Methodology
How the archive was built — from discovery to publishing.
Overview
The Orgasm Sound Archive was built by systematically recovering audio files from captures of orgasmsoundlibrary.com stored in the Internet Archive's Wayback Machine. The pipeline ran in four stages: discovery, harvest, processing, and publishing.
Pipeline
-
Discovery
The Internet Archive's Wayback Machine CDX API was queried for captures of orgasmsoundlibrary.com audio files. Over 3,000 unique audio URLs were identified.
-
Harvest
Each audio file was downloaded from Wayback Machine captures. SHA-256 hashes were computed for integrity verification.
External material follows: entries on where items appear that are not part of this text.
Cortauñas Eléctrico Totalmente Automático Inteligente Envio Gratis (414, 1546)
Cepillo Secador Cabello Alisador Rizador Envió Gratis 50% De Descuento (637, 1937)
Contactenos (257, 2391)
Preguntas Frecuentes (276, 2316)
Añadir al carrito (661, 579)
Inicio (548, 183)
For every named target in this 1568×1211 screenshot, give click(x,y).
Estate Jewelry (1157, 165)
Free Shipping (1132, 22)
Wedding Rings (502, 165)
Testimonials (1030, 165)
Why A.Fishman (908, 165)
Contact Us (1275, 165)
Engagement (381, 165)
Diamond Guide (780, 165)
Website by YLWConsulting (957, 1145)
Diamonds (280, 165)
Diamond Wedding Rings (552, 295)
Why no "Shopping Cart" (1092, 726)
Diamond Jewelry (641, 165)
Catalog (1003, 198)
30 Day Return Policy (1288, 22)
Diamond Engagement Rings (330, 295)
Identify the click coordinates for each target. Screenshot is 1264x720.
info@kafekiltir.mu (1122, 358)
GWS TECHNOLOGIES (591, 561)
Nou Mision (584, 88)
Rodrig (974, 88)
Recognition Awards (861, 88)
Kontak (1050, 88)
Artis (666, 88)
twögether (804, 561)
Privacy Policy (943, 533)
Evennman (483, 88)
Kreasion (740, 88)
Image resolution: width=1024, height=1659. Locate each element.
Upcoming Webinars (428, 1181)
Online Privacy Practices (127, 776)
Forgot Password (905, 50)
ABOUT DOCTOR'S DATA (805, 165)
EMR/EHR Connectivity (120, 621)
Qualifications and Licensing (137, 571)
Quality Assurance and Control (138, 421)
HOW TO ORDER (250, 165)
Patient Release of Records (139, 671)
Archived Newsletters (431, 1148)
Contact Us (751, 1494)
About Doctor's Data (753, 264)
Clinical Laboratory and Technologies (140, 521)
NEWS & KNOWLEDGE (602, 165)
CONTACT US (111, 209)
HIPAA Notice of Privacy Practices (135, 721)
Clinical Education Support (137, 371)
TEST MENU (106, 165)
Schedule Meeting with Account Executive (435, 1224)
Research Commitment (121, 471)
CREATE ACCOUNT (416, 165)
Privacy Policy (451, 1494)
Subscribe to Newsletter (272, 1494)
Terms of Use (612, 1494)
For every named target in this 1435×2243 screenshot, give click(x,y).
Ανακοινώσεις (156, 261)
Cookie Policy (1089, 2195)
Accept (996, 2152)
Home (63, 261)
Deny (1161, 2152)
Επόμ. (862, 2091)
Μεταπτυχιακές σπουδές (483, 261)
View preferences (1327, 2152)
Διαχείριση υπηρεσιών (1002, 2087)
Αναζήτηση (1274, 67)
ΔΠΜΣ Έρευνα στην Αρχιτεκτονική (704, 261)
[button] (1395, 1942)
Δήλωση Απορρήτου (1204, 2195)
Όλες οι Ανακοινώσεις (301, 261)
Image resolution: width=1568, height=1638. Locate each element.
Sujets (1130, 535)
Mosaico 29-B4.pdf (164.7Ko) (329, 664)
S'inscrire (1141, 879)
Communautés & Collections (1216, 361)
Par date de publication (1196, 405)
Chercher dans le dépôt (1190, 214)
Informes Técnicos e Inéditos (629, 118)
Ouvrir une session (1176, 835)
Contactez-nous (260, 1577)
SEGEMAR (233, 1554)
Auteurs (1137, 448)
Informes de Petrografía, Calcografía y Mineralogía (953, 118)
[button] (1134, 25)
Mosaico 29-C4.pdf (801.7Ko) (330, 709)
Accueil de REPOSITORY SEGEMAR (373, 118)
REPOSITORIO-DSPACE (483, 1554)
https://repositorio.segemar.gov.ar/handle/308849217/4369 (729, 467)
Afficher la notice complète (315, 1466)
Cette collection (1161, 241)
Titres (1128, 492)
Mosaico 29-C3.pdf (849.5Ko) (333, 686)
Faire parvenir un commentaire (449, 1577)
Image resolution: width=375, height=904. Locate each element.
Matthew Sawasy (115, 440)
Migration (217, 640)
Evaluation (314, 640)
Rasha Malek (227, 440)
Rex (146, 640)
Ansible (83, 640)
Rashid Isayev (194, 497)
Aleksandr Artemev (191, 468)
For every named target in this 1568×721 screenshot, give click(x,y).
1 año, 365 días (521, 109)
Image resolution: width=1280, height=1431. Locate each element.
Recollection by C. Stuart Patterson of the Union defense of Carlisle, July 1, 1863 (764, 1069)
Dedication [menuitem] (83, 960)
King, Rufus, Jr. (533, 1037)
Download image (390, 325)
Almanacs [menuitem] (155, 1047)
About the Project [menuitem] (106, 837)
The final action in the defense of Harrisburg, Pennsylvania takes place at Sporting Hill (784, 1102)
Download state was tracked in SQLite.
-
Processing
Metadata was extracted from CSV manifests and merged with the download state. Duration, format, tags, and provenance data were normalized into a unified catalog.
-
Publishing
Audio files are served from Cloudflare R2. The catalog is a static Astro site with 3,570 individual recording pages, deployed via a Cloudflare Worker.
Integrity
Every recording has a SHA-256 checksum computed at download time. The checksum is stored in the catalog and displayed on each recording's detail page, allowing independent verification against the Wayback Machine source.
Provenance
Each file's Wayback Machine capture URL and capture timestamp are preserved in the catalog. This links every recording to the specific snapshot from which it was retrieved, providing a full chain of custody from the original site to this archive.
Completeness
3,352 unique audio files were identified and successfully downloaded from the Wayback Machine. A small number of additional URLs were found in the CDX index but could not be retrieved (timeout, corrupt capture, or duplicate hash). Those are excluded from the published catalog.